Alla luce del fatto che il Paese ha superato gli obiettivi di surplus primario promessi alla ex troika per il 2016 (1,1% del pil contro lo 0,5% previsto dal piano di salvataggio), il premier greco il 6 dicembre ha annunciato in tv che intendeva spendere 617 milioni di euro per versare una specie di tredicesima a 1,6 milioni di titolari di pensione sotto gli 850 euro al mese. Tsipras ha anche annunciato che non sarebbe scattato l’aumento dell’Iva per le isole del nord Egeo più colpite dalla crisi dei migranti.

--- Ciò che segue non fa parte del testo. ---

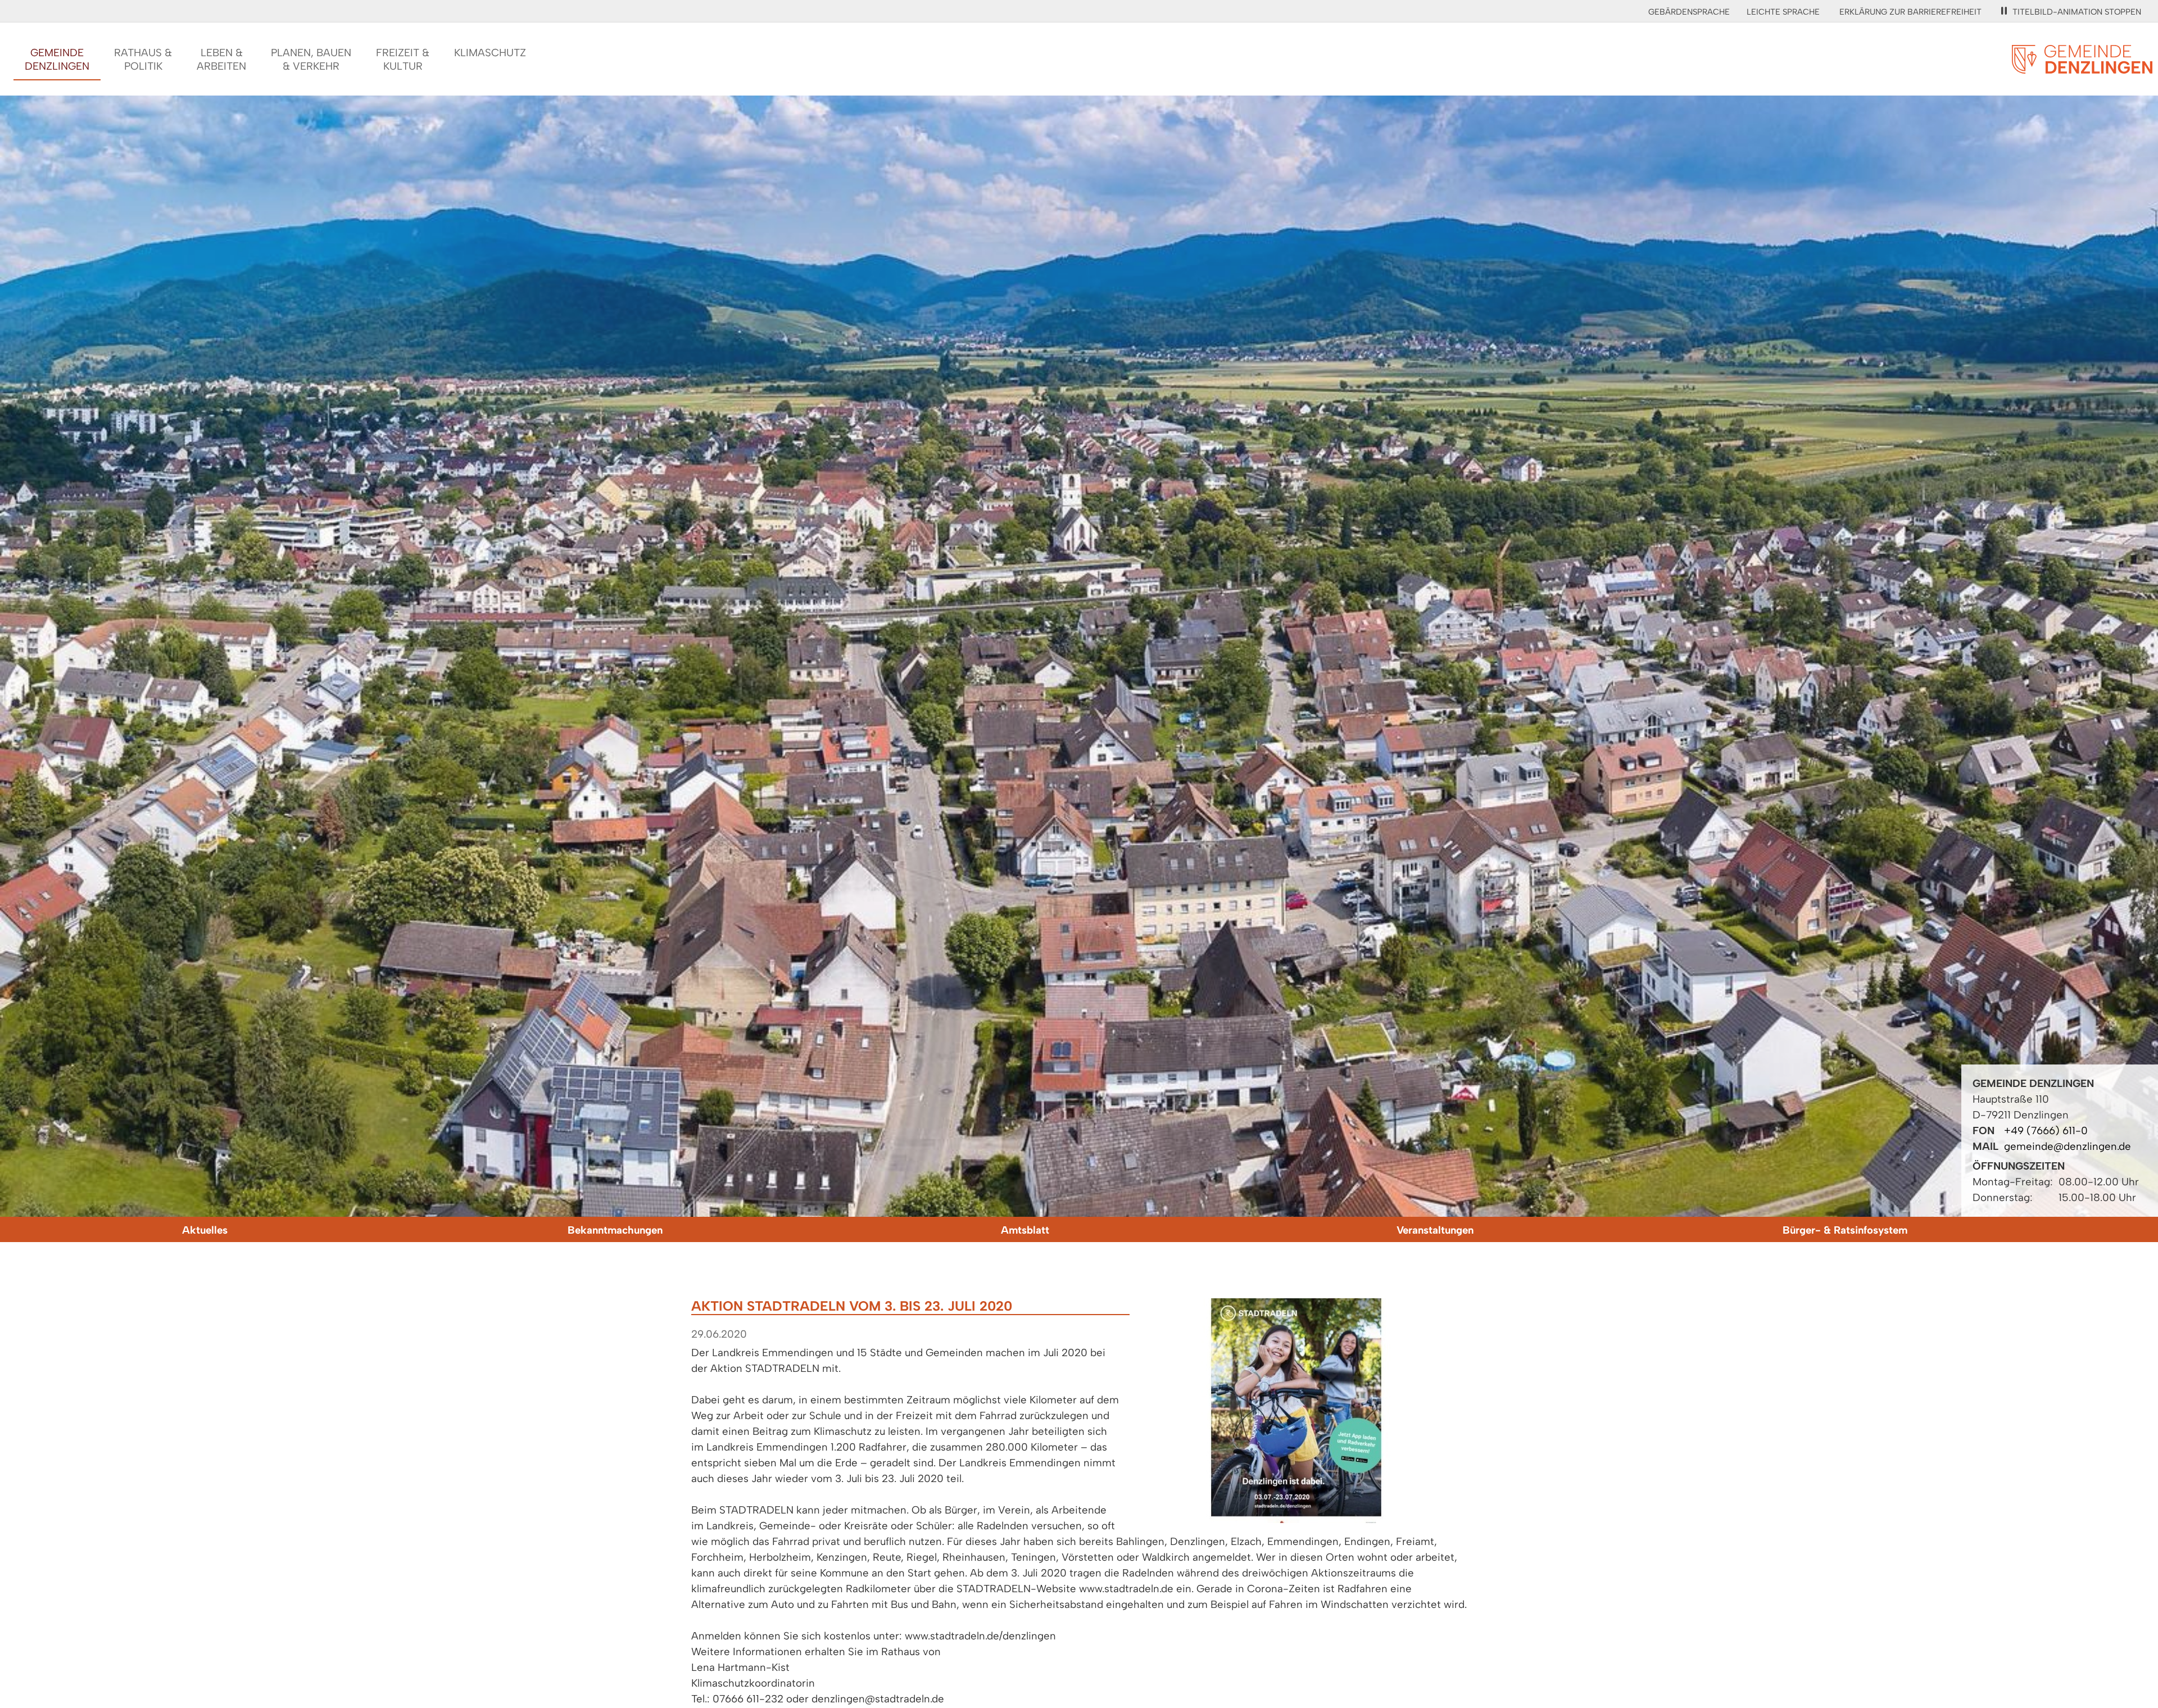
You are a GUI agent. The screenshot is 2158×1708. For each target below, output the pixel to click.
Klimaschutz (490, 52)
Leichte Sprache (1783, 12)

Tanto è bastato per far irrigidire i ministri delle Finanze dell’area euro, che avevano appena aperto a una rimodulazione delle scadenze del debito con i fondi salva-Stati Efsf e Esm e una riduzione degli interessi, misure mirate a generare un “impatto positivo significativo sulla sostenibilità del debito ellenico” e far riguadagnare al Paese l’accesso al mercato.